Description of problem: While running network stress test at 540k pps with PACKET socket application, observed that thread waiting in either 'read()' or 'poll()' [mmap'ed mode] and receiving absolutely zero packets consumes 30% again as much as the CPU consumed by the thread writing data to same socket, and the writer thread consumes about 10-15% more CPU than it does when no thread is waiting on the socket. Looks like a lock contention issue where pended reader thread is run after a lock release. Inefficient of course, and was cause of data loss in socket write-side queue. Eliminating reader removed data loss and lowered overall CPU consumption dramatically. Suspect this may be fundamental issue with all sockets, but did not delve into the possibility. Version-Release number of selected component (if applicable): kernel 2.6.18-92.1.10.el5 How reproducible: Write 280,000 pps on two separate packet sockets which have a reader thread blocked on a 'read()' or 'poll()'. Each socket is bound to a different NIC. Observe CPU consumption in 'top' with threads view active. Note: Writer is bound to one quad-core CPU as performance is much worse if it floats to both CPUs. Also IRQ are bound to CPUs on same node. Actual results: Idle reader thread waiting on socket consumes up to 25% of a core and writer thread consumes 10-25% more CPU than it does when no reader is present. Expected results: Idle reader thread waiting on socket should consume zero CPU and writer thread should consume less CPU and be less prone to dropping data.
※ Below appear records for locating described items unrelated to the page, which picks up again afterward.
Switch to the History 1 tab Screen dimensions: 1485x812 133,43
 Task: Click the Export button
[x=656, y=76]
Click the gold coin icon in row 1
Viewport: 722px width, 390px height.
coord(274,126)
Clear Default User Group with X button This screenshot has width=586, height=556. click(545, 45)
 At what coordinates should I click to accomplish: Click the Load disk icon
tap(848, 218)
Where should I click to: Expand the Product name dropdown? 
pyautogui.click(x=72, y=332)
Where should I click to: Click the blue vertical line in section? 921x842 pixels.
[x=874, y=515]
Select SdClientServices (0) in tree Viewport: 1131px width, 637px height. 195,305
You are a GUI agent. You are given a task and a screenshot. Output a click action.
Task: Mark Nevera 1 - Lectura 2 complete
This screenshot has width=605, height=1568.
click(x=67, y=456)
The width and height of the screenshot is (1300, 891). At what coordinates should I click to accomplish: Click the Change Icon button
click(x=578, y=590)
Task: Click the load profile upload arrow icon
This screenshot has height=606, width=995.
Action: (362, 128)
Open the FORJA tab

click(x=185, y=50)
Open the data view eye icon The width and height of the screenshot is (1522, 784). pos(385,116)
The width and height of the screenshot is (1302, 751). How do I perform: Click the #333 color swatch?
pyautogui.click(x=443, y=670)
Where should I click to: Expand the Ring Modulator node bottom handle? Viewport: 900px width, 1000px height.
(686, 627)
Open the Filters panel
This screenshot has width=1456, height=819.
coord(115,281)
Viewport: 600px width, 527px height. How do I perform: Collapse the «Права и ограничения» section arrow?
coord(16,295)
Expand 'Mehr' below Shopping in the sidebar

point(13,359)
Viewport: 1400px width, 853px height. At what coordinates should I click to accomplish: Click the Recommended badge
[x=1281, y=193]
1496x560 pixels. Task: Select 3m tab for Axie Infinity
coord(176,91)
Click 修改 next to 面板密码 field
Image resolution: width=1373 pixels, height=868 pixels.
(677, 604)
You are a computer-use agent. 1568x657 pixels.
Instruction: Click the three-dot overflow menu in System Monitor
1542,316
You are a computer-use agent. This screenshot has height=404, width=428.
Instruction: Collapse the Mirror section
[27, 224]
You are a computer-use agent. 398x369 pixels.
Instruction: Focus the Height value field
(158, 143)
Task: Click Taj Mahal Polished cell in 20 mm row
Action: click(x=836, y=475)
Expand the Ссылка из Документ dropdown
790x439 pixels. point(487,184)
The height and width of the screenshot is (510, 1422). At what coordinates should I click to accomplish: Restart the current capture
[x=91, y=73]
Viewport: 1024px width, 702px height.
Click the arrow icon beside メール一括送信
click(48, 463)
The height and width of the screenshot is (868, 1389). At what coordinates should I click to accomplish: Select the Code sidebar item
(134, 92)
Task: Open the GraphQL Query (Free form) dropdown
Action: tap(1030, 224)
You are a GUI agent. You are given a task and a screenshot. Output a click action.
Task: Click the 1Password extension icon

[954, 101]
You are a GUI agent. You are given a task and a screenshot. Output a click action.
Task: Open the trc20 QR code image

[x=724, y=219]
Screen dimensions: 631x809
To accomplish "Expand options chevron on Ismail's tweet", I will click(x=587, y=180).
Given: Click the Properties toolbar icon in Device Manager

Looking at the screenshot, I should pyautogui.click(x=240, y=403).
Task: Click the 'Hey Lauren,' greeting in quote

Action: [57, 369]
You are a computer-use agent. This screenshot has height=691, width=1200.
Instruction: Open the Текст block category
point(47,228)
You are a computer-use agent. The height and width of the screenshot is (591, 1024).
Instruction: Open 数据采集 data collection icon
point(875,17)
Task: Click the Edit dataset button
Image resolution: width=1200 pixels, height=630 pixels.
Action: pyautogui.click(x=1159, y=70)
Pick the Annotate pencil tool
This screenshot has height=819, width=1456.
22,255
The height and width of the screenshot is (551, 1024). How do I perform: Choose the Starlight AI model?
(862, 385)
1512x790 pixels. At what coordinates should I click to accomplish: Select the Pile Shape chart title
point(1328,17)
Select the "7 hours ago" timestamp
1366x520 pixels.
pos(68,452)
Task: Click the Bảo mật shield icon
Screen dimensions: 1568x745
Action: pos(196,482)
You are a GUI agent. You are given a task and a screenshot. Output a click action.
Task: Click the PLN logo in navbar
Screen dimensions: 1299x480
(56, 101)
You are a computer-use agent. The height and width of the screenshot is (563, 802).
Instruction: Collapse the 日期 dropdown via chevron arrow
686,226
Can you still reproduce this issue on RHEL5.8?
Probably. Before I spend/waste two or three hours firing up the test configuration, are you actually likely to fix this? It's only been four short years since this issue was opened, and RHEL 6 has arrived in the interim. Correcting this issue would probably require big changes to the socket logic, and I've seen RH mark much simpler issues WONTFIX due to an aversion to modifying mature kernels that aren't seeing significant development. On the other hand we're finding the newer kernel performance is exceedingly bad, so it would be nice to have this one last a few more years. If your're just looking for an excuse to close this issue tell me now and don't waste my time.
(In reply to comment #4) > If your're just looking for an excuse to > close this issue tell me now and don't > waste my time. I don't need an excuse to close this. If I want to close it I would have done so. I'm considering to fix this for 5.9 if is it doable without major changes. Note that this bug report is not backed with a support case which means it will receive much lower priority than others. You also never provided a reproducer for this problem.
Ok, I'll re-test sometime in the next ten days. Unless significant restructuring of the socket logic has happened since the original report, it's probable that the issue still exists. This is not a big issue for us--reported it as it seems the sort of thing that ought to be fixed for the general performance benefit, even under less intense loading scenarios.